Journalistic Integrity Thwarts the Thought Police

The Korean press earns heartfelt praise this week for showing courage in its convictions, and refusing to let itself be censored by the North Korean thought police. If only their government possessed the same clarity.

It all began with one of those tortuous, strictly monitored “reunions” the North permits between divided families — this one at Mt. Kumgang. A number of those present on the North Korean side were in fact abducted South Korean citizens, perhaps hoping for a last meeting with their family members before they or their loved ones die.

The crisis began when one South Korean reporter had the temerity to speak the truth and describe the abductees as what they were, to which the North Koreans characteristically objected. It nearly ended with the visiting South Korean relatives as the newest crop of hostages.

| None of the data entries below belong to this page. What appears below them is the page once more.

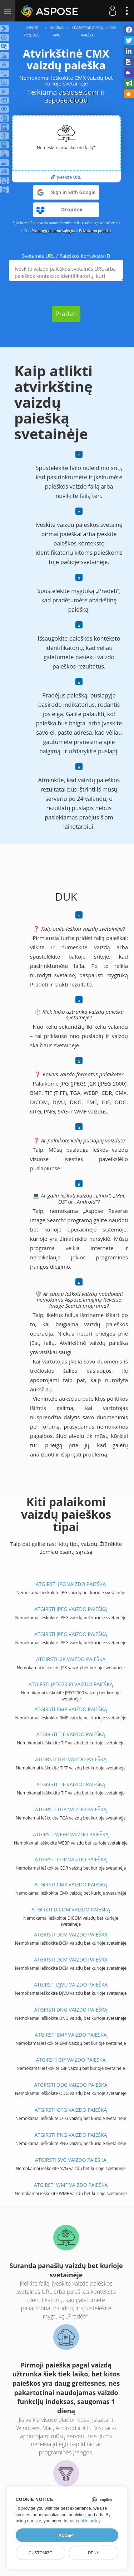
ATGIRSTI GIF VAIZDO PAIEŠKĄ (70, 2059)
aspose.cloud (66, 100)
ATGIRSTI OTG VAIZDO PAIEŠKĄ (71, 2109)
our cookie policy (84, 2520)
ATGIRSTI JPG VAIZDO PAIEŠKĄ (71, 1584)
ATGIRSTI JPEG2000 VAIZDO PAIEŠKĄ (71, 1684)
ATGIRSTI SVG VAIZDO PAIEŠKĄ (70, 2159)
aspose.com (79, 92)
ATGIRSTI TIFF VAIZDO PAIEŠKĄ (70, 1759)
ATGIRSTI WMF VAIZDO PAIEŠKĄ (71, 2184)
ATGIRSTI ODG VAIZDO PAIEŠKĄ (71, 2084)
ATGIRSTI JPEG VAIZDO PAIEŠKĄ (70, 1609)
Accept (67, 2535)
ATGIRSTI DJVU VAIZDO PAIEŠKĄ (71, 1984)
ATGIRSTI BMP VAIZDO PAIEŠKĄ (70, 1709)
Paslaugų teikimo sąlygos (53, 230)
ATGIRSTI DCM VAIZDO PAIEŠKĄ (70, 1934)
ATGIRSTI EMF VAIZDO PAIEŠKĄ (70, 2034)
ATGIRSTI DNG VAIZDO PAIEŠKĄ (71, 2009)
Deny (93, 2553)
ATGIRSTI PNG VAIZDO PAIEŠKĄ (71, 2134)
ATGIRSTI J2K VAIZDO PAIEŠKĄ (70, 1659)
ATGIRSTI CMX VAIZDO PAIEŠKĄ (70, 1884)
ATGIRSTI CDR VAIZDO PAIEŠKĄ (70, 1859)
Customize (40, 2553)
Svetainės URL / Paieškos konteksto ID (66, 256)
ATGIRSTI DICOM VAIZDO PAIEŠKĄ (70, 1909)
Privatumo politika (95, 230)
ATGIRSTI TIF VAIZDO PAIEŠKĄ (70, 1734)
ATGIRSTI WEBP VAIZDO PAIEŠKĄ (71, 1834)
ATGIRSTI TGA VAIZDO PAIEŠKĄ (70, 1809)
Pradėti (66, 313)
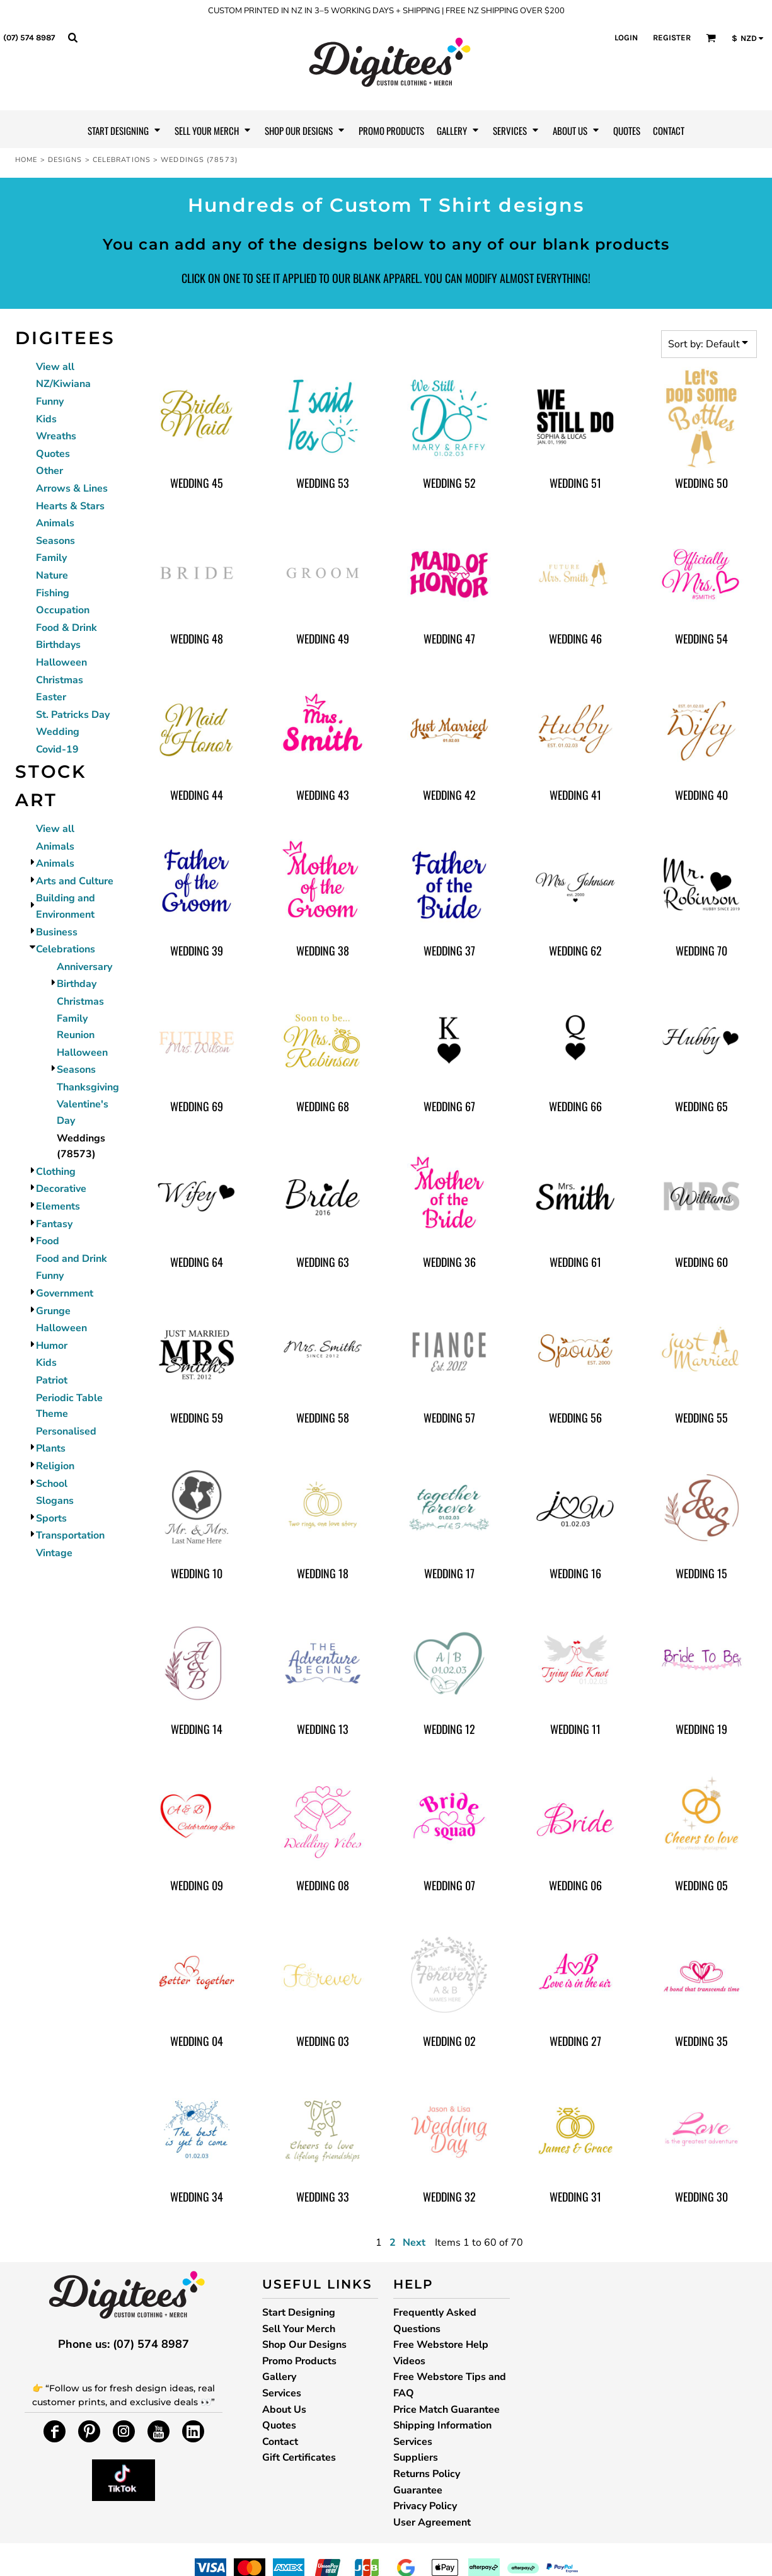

The imbroglio began when North Korean censors seized some videotapes and blocked the transmission of others to the South. They were angered in particular at two reports, by correspondents for the Seoul Broadcasting System and Munhwa Broadcasting Corporation, referring to one of the North Korean participants in the reunions as a “kidnapped South Korean.” Tensions escalated, and Wednesday night the North Koreans refused to allow a group of 149 elderly South Koreans (not 99 as reported in yesterday’s edition) to return south after the first round of reunions unless the SBS reporter was also aboard.

When the North continued on that course, the reporters in the press pool all agreed to leave in protest, thereby denying the North and its friends in the anti-Unification Ministry their scripted spectacle and heaping on plenty of bad press instead.

(I’d be interested in knowing whether the pool included those working for such lefty publications as the Hankyoreh Sinmun. Let’s give credit where it’s due.)

And how did the South Korean governement stand up for the rights of its citizens?

The Unification Ministry stepped in, asking SBS to order the reporter to leave. SBS complied, and the buses finally left Mount Kumgang at 11:20 p.m.

On Tuesday, pool reporters complained that South Korean officials had urged them to comply with the North Korean demands that they not refer to “abducted” or “kidnapped” reunioin [sic] participants.

Yesterday morning, the remainder of the pool reporters caucused and decided to leave the resort.

Seoul’s unification minister, Lee Jong-seok, said yesterday he regretted the delay in allowing the buses to leave and the censorship of the South Korean reporting.

While it’s probably too much to ask that Lee actually grow a pair and stand up for principle, squeaking out his “regrets” is probably more than we’d have gotten from his predecessor, presidential hopeful Comrade Chung Dong-Young, otherwise known as North Korea’s Minister for Southern Affairs.